### Aim of the task
Reproduce the listing below line for line, without altering any character.

>> Start Data shown

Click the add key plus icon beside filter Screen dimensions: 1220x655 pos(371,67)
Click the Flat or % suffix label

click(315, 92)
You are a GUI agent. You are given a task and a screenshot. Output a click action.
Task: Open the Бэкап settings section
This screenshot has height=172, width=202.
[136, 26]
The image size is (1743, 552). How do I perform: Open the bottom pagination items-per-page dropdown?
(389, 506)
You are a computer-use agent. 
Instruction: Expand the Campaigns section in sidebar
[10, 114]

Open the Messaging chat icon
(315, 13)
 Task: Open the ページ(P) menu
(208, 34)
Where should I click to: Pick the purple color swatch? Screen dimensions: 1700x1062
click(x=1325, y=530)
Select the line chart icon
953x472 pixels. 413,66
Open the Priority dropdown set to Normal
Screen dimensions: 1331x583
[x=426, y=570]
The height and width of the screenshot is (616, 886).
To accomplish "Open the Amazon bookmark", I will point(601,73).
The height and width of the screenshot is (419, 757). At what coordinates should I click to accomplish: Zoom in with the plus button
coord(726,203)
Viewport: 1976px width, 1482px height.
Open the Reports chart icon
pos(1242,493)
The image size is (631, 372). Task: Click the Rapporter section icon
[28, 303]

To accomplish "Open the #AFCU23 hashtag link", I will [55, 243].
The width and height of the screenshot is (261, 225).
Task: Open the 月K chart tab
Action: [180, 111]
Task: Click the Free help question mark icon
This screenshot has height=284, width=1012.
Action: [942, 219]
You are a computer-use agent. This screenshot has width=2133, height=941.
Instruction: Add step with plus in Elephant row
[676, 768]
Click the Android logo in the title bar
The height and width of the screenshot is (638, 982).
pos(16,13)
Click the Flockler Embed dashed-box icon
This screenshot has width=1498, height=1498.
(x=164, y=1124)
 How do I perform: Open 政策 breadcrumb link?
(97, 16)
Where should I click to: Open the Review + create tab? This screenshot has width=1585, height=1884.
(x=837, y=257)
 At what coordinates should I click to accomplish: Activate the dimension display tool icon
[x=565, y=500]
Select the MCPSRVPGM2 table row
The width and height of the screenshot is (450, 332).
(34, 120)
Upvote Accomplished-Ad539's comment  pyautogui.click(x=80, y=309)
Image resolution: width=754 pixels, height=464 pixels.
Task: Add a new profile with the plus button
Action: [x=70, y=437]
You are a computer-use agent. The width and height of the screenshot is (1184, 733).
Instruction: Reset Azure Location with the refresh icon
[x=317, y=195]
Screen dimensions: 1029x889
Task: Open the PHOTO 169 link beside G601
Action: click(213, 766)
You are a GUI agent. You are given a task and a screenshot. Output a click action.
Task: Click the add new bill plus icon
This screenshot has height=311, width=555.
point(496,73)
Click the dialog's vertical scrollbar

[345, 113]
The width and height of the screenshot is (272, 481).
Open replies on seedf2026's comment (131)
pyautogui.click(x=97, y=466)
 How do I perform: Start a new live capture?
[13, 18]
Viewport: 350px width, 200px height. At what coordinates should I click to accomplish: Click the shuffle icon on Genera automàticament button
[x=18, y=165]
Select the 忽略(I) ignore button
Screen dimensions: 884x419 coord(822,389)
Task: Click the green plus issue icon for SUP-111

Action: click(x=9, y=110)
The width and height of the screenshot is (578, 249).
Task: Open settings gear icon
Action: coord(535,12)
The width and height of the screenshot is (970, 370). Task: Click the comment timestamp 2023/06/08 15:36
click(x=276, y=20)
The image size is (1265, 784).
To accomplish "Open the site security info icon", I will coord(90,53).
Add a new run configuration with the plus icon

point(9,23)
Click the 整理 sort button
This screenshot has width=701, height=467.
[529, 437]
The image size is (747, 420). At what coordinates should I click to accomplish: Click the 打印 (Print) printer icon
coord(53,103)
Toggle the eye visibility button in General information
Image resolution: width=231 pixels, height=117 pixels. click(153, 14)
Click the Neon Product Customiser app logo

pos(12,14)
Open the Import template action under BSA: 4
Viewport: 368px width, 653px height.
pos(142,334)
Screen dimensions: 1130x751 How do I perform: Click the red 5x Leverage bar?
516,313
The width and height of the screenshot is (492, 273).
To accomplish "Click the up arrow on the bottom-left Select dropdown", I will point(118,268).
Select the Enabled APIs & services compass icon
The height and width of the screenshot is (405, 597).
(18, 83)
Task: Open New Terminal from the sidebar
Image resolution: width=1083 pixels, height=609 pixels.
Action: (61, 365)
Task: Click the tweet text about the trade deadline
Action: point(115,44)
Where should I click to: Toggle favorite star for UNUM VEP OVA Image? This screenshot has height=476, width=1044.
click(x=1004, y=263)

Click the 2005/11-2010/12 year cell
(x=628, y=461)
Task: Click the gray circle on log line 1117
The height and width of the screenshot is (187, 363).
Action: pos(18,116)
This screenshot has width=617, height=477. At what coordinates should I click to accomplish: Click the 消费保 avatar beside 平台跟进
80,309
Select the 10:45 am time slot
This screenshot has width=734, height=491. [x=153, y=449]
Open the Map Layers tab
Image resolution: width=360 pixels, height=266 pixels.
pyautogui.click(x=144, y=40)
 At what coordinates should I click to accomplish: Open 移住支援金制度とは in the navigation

>> End Data shown

### Full answer
Click the add key plus icon beside filter Screen dimensions: 1220x655 pos(371,67)
Click the Flat or % suffix label

click(315, 92)
You are a GUI agent. You are given a task and a screenshot. Output a click action.
Task: Open the Бэкап settings section
This screenshot has height=172, width=202.
[136, 26]
The image size is (1743, 552). How do I perform: Open the bottom pagination items-per-page dropdown?
(389, 506)
You are a computer-use agent. 
Instruction: Expand the Campaigns section in sidebar
[10, 114]

Open the Messaging chat icon
(315, 13)
 Task: Open the ページ(P) menu
(208, 34)
Where should I click to: Pick the purple color swatch? Screen dimensions: 1700x1062
click(x=1325, y=530)
Select the line chart icon
953x472 pixels. 413,66
Open the Priority dropdown set to Normal
Screen dimensions: 1331x583
[x=426, y=570]
The height and width of the screenshot is (616, 886).
To accomplish "Open the Amazon bookmark", I will point(601,73).
The height and width of the screenshot is (419, 757). At what coordinates should I click to accomplish: Zoom in with the plus button
coord(726,203)
Viewport: 1976px width, 1482px height.
Open the Reports chart icon
pos(1242,493)
The image size is (631, 372). Task: Click the Rapporter section icon
[28, 303]

To accomplish "Open the #AFCU23 hashtag link", I will [55, 243].
The width and height of the screenshot is (261, 225).
Task: Open the 月K chart tab
Action: [180, 111]
Task: Click the Free help question mark icon
This screenshot has height=284, width=1012.
Action: [942, 219]
You are a computer-use agent. This screenshot has width=2133, height=941.
Instruction: Add step with plus in Elephant row
[676, 768]
Click the Android logo in the title bar
The height and width of the screenshot is (638, 982).
pos(16,13)
Click the Flockler Embed dashed-box icon
This screenshot has width=1498, height=1498.
(x=164, y=1124)
 How do I perform: Open 政策 breadcrumb link?
(97, 16)
Where should I click to: Open the Review + create tab? This screenshot has width=1585, height=1884.
(x=837, y=257)
 At what coordinates should I click to accomplish: Activate the dimension display tool icon
[x=565, y=500]
Select the MCPSRVPGM2 table row
The width and height of the screenshot is (450, 332).
(34, 120)
Upvote Accomplished-Ad539's comment  pyautogui.click(x=80, y=309)
Image resolution: width=754 pixels, height=464 pixels.
Task: Add a new profile with the plus button
Action: [x=70, y=437]
You are a computer-use agent. The width and height of the screenshot is (1184, 733).
Instruction: Reset Azure Location with the refresh icon
[x=317, y=195]
Screen dimensions: 1029x889
Task: Open the PHOTO 169 link beside G601
Action: click(213, 766)
You are a GUI agent. You are given a task and a screenshot. Output a click action.
Task: Click the add new bill plus icon
This screenshot has height=311, width=555.
point(496,73)
Click the dialog's vertical scrollbar

[345, 113]
The width and height of the screenshot is (272, 481).
Open replies on seedf2026's comment (131)
pyautogui.click(x=97, y=466)
 How do I perform: Start a new live capture?
[13, 18]
Viewport: 350px width, 200px height. At what coordinates should I click to accomplish: Click the shuffle icon on Genera automàticament button
[x=18, y=165]
Select the 忽略(I) ignore button
Screen dimensions: 884x419 coord(822,389)
Task: Click the green plus issue icon for SUP-111

Action: click(x=9, y=110)
The width and height of the screenshot is (578, 249).
Task: Open settings gear icon
Action: coord(535,12)
The width and height of the screenshot is (970, 370). Task: Click the comment timestamp 2023/06/08 15:36
click(x=276, y=20)
The image size is (1265, 784).
To accomplish "Open the site security info icon", I will coord(90,53).
Add a new run configuration with the plus icon

point(9,23)
Click the 整理 sort button
This screenshot has width=701, height=467.
[529, 437]
The image size is (747, 420). At what coordinates should I click to accomplish: Click the 打印 (Print) printer icon
coord(53,103)
Toggle the eye visibility button in General information
Image resolution: width=231 pixels, height=117 pixels. click(153, 14)
Click the Neon Product Customiser app logo

pos(12,14)
Open the Import template action under BSA: 4
Viewport: 368px width, 653px height.
pos(142,334)
Screen dimensions: 1130x751 How do I perform: Click the red 5x Leverage bar?
516,313
The width and height of the screenshot is (492, 273).
To accomplish "Click the up arrow on the bottom-left Select dropdown", I will point(118,268).
Select the Enabled APIs & services compass icon
The height and width of the screenshot is (405, 597).
(18, 83)
Task: Open New Terminal from the sidebar
Image resolution: width=1083 pixels, height=609 pixels.
Action: (61, 365)
Task: Click the tweet text about the trade deadline
Action: point(115,44)
Where should I click to: Toggle favorite star for UNUM VEP OVA Image? This screenshot has height=476, width=1044.
click(x=1004, y=263)

Click the 2005/11-2010/12 year cell
(x=628, y=461)
Task: Click the gray circle on log line 1117
The height and width of the screenshot is (187, 363).
Action: pos(18,116)
This screenshot has width=617, height=477. At what coordinates should I click to accomplish: Click the 消费保 avatar beside 平台跟进
80,309
Select the 10:45 am time slot
This screenshot has width=734, height=491. [x=153, y=449]
Open the Map Layers tab
Image resolution: width=360 pixels, height=266 pixels.
pyautogui.click(x=144, y=40)
 At what coordinates should I click to accomplish: Open 移住支援金制度とは in the navigation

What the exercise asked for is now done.